As previously described here, garlic induces multiple different functions, including antioxidant, anti-microbial, and anti-inflammatory properties leading to an improvement in the immune response. The immune response induced by the garlic phytochemical allicin was studied in female BALB/c mice. Results showed that allicin treatment reduced parasitaemias and enhanced pro-inflammatory mediators during malaria infection in a dose-dependent manner [137]. In addition, Bruck et al. studied the immune response of allicin in induced liver damage BALB/c male mouse. Results showed that allicin-treated mice showed decreased levels of the pro-inflammatory tumor necrosis factor-α, aminotransferases, and improved hepatic necroinflammation [138]. A randomized, double-blind clinical trial studied the immune and inflammatory effects of 3.6-g aged garlic extract administered daily in 51 obese adults for 6 weeks. Results showed that patients who took the extract supplementation had less pro-inflammatory cytokines, such as interleukin-6 and tumor necrosis factor-α [139]. In a separate study, the immune effect of aged garlic extract supplementation was analyzed in a randomized, double-blind trial with 120 healthy participant adults to examine the proliferation of immune cells and the severity of symptoms during cold and flu season. Results showed that the garlic extract induced increased levels of NK cells and γ/δ-T cells, and reduced the severity of symptoms, days, and incidence [140]. This immune response of garlic is due to the scavenging of oxidizing agents, thereby preventing the formation of pro-inflammatory messengers, such as COX and LOX. In addition, one of the main mechanisms observed is through immunomodulation of inflammatory cytokines and direct stimulation of immune cells [141].
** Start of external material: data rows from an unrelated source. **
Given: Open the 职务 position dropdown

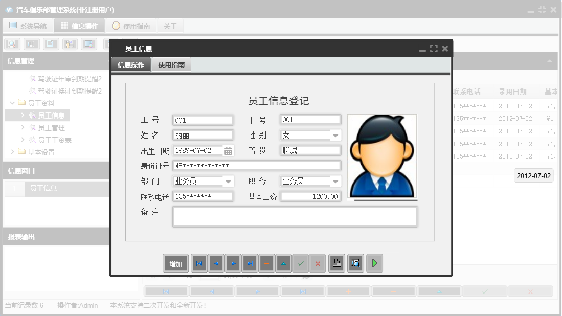Looking at the screenshot, I should pyautogui.click(x=335, y=182).
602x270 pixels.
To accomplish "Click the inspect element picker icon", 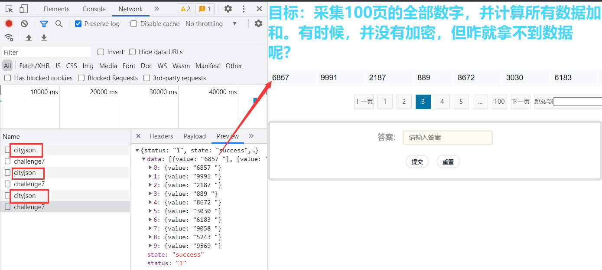I will tap(9, 9).
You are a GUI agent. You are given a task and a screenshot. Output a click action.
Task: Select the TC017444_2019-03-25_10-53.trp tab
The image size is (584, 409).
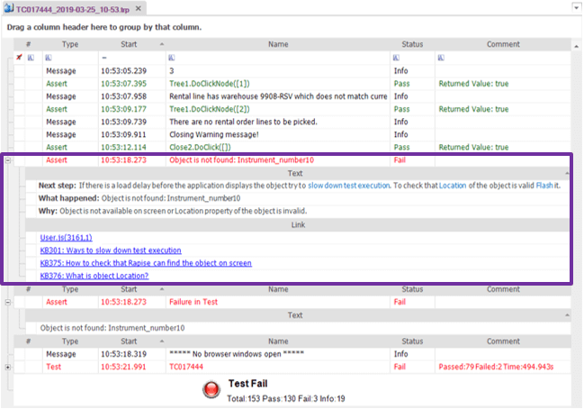click(x=73, y=9)
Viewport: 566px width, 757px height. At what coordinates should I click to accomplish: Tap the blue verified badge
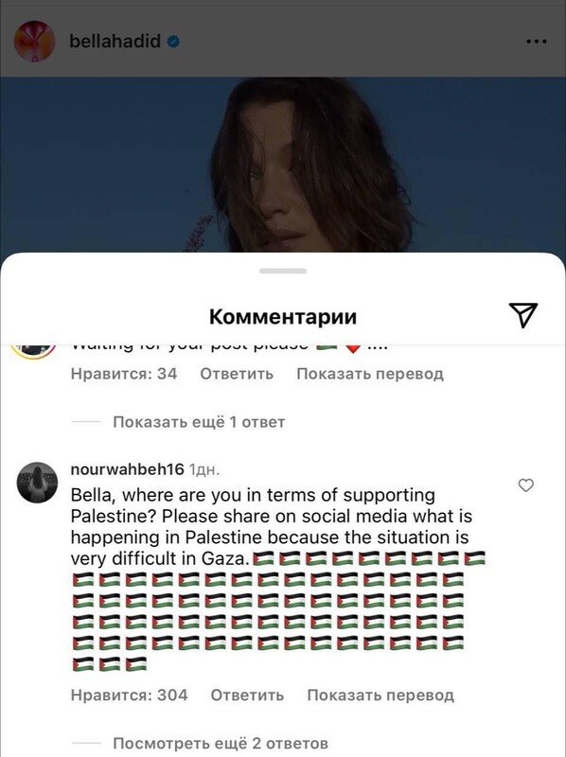(x=173, y=42)
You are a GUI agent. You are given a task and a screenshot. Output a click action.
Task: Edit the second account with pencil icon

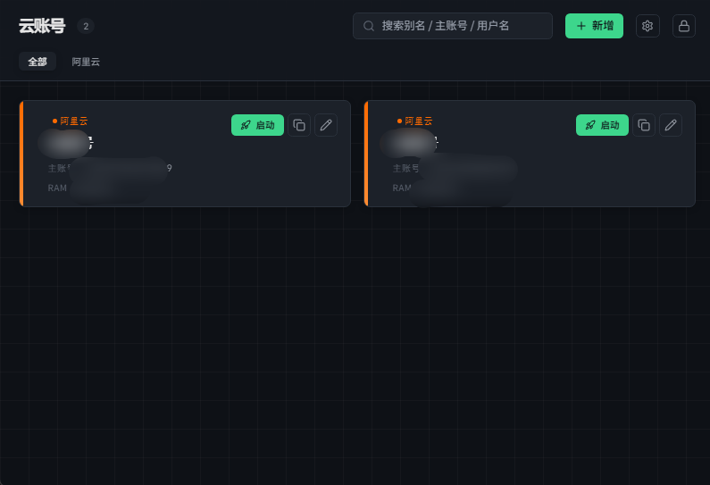pyautogui.click(x=671, y=125)
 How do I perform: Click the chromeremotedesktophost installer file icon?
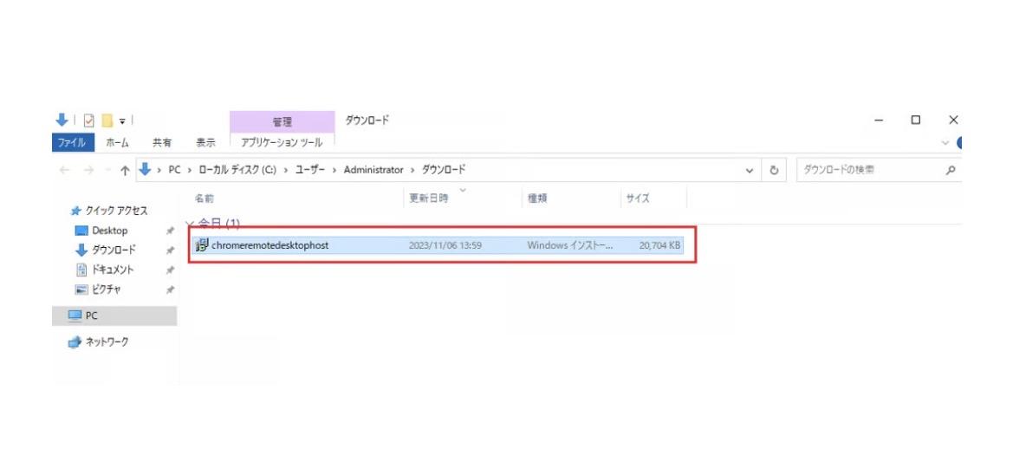pos(203,245)
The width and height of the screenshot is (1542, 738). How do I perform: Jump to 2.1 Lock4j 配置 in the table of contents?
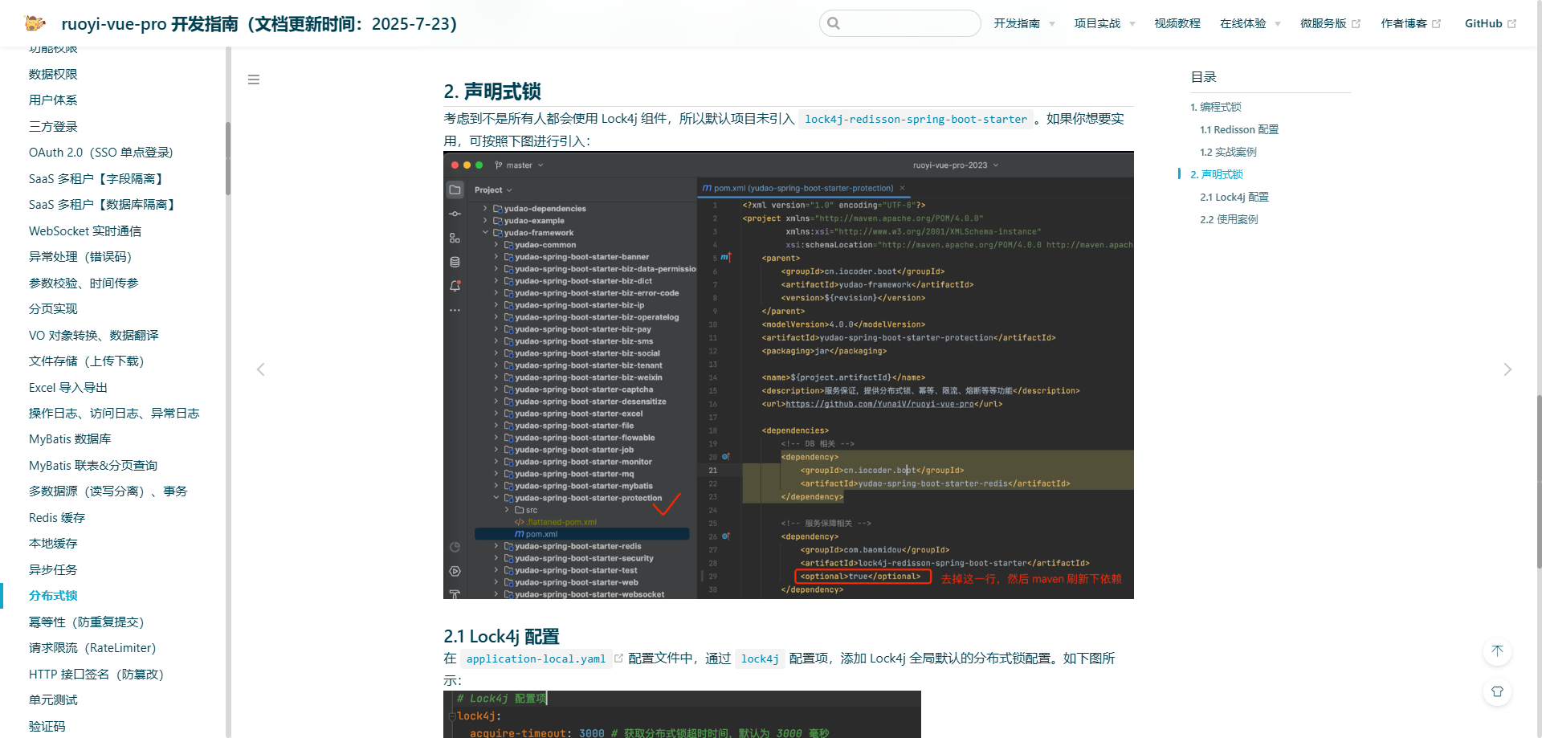pyautogui.click(x=1234, y=197)
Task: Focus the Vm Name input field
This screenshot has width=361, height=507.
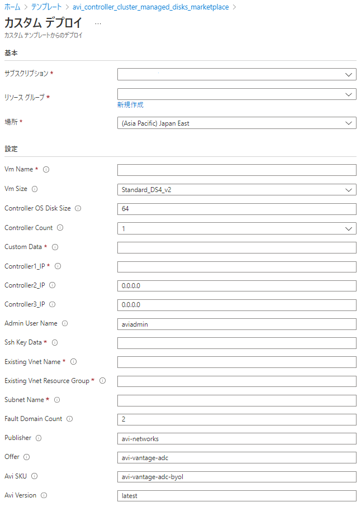Action: point(237,170)
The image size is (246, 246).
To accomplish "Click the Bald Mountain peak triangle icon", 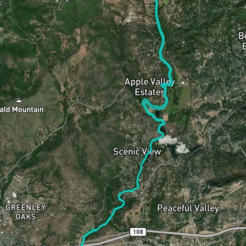I will [x=19, y=100].
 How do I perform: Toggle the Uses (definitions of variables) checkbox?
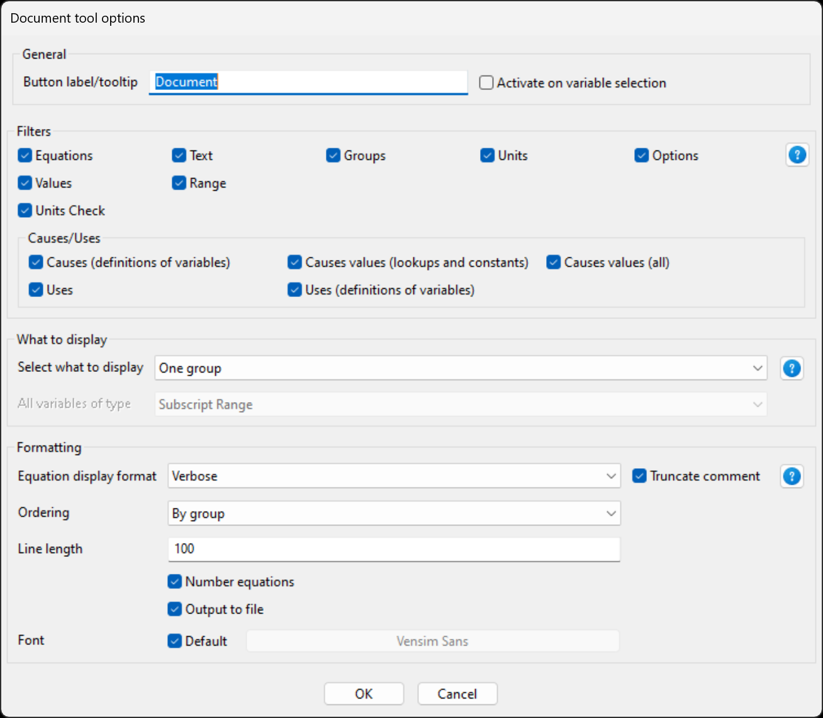[294, 289]
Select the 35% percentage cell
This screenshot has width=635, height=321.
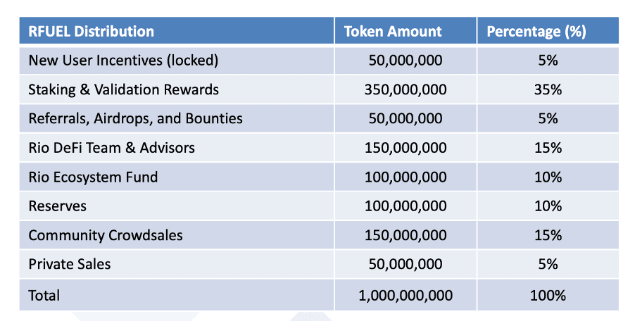click(548, 89)

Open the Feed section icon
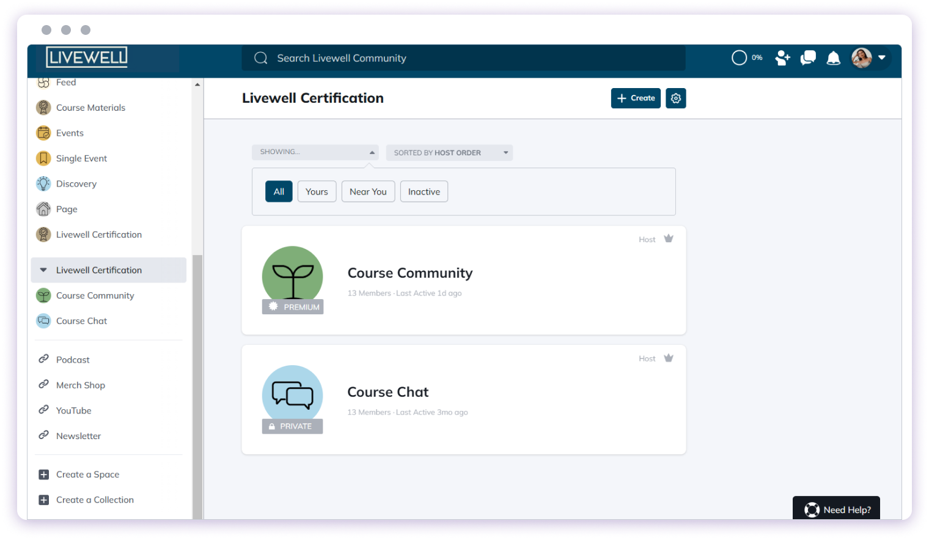(x=43, y=82)
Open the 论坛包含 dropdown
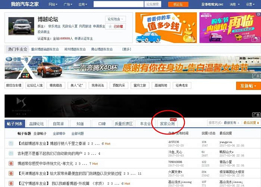 point(116,19)
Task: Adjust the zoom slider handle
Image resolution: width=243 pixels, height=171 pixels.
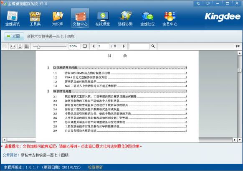Action: click(38, 46)
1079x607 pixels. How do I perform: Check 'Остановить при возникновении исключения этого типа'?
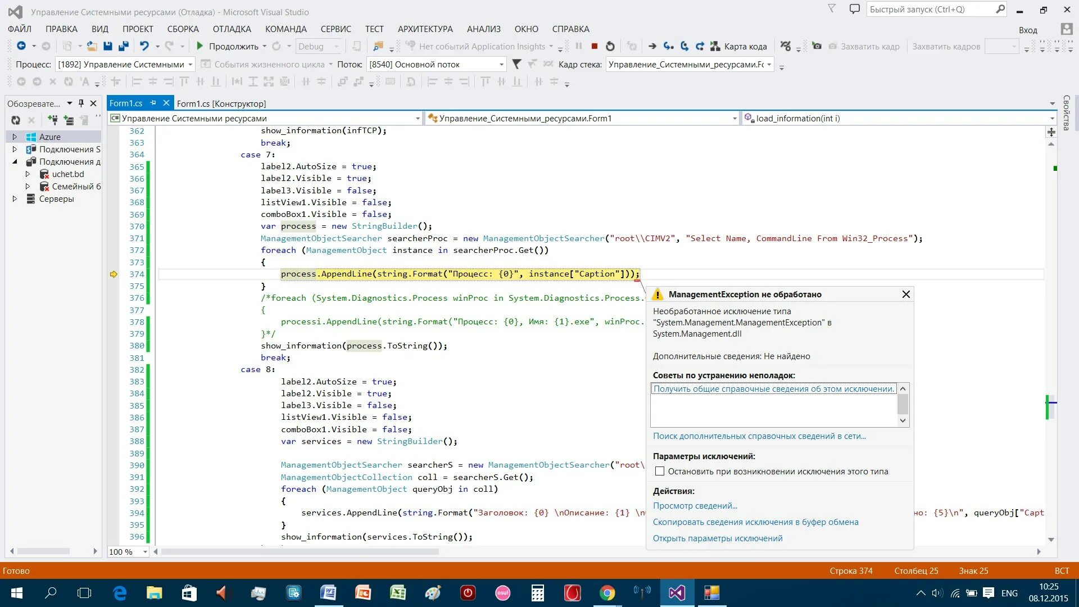point(660,472)
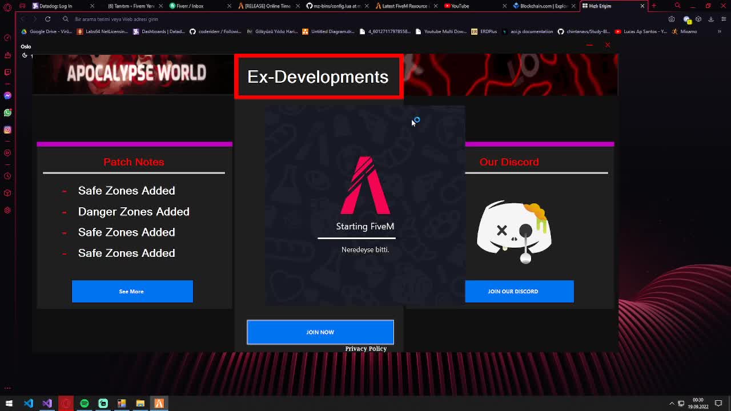Open Instagram from the sidebar
Viewport: 731px width, 411px height.
[x=7, y=130]
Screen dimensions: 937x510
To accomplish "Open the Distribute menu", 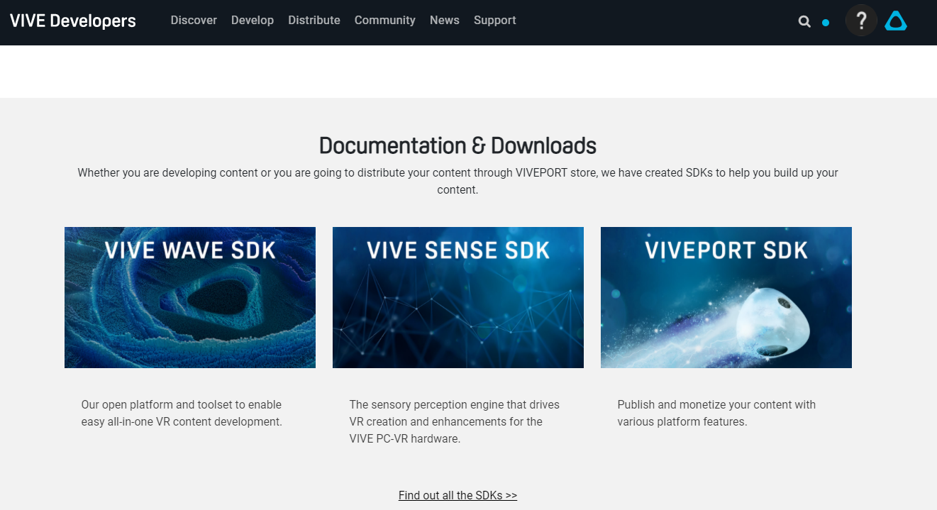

3.6. Predicted gastrointestinal (GI) absorption

The physicochemical properties for the main five most bioactive phytochemicals in garlic (aliin, allicin, diallylsulfide, z-ajoene and 2-vinyl-4H-1,3-dithiin) were calculated based on the combination of Lipinski’s, Ghose’s, and Veber’s rules (L-Ro5, GF, VR), summarized as follow: molecular weight (160-500 Da); hydrogen bond donors ≤5; hydrogen bond acceptors ≤10; molar refractivity (40-130); lipophilicity (-0.4–5.6); rotatable bonds ≤ 10: polar surface area <140; total number of atoms (20-70) ^[1],^[2],^[3],^[4]. These are described as an approximation for the pharmacokinetics of a molecule in the body.  From garlic’s phytochemicals, 40% (aliin and z-ajoene) comply with all of the “drug-likeness” rules. The 60% (allicin, diallylsulfide, and 2-vinyl-4H-1,3-dithiin) violate the total number of atoms (<20), polar surface area (<40), and MW <160 Da. Accordingly, diallylsulfide is predicted to have the lowest GI, followed by 2-Vinyl-4H-1,3-dithiin and then, allicin.